RECORD EXCERPTS: Begin

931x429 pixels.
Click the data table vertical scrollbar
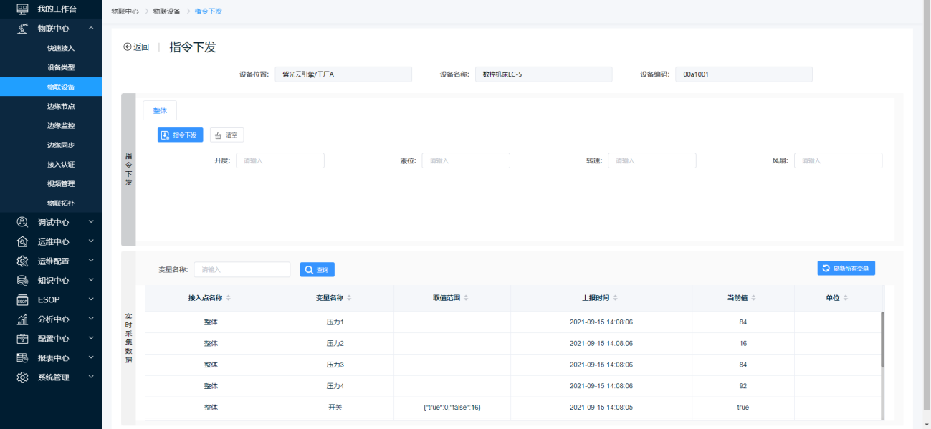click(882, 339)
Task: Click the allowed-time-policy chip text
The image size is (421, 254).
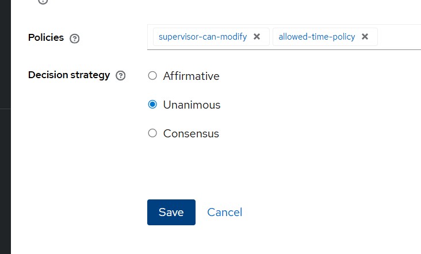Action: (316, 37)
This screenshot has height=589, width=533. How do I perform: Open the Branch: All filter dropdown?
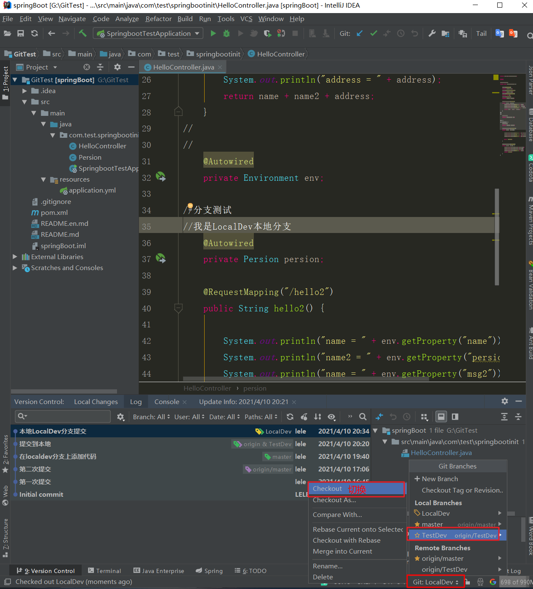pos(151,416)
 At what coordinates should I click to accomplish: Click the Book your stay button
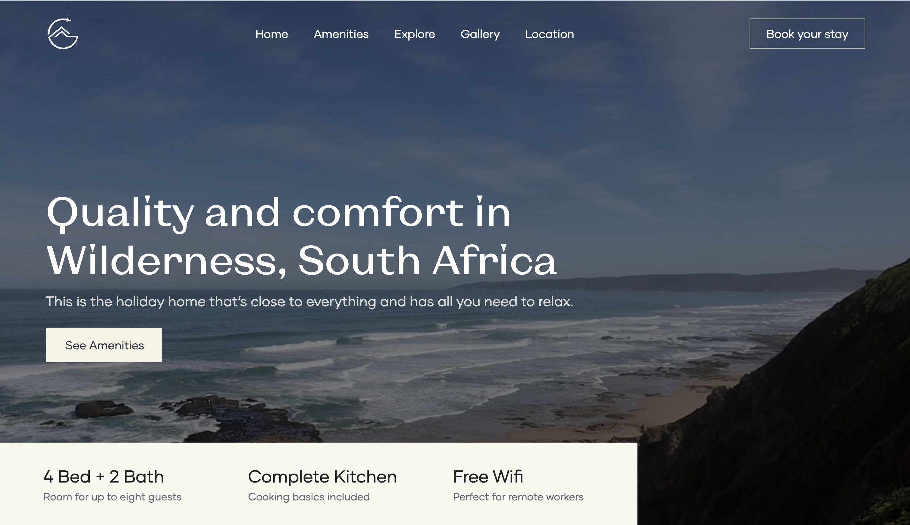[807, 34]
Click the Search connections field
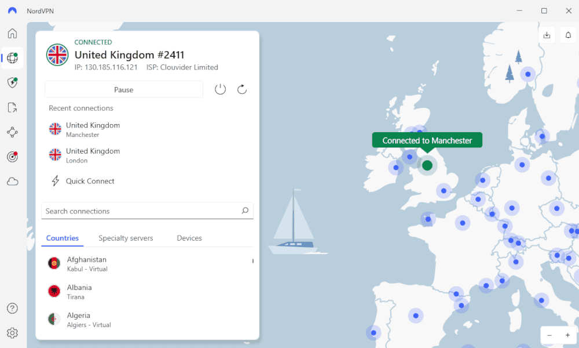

RECORD EXCERPTS: End

TASK TO COMPLETE: Once the pictures are set aside, output all of the data above verbatim.

YOUR SOLUTION:
931x429 pixels.
Click the data table vertical scrollbar
click(882, 339)
Task: Click the allowed-time-policy chip text
The image size is (421, 254).
Action: (316, 37)
This screenshot has height=589, width=533. How do I perform: Open the Branch: All filter dropdown?
pos(151,416)
 At what coordinates should I click to accomplish: Click the Book your stay button
[807, 34]
Click the Search connections field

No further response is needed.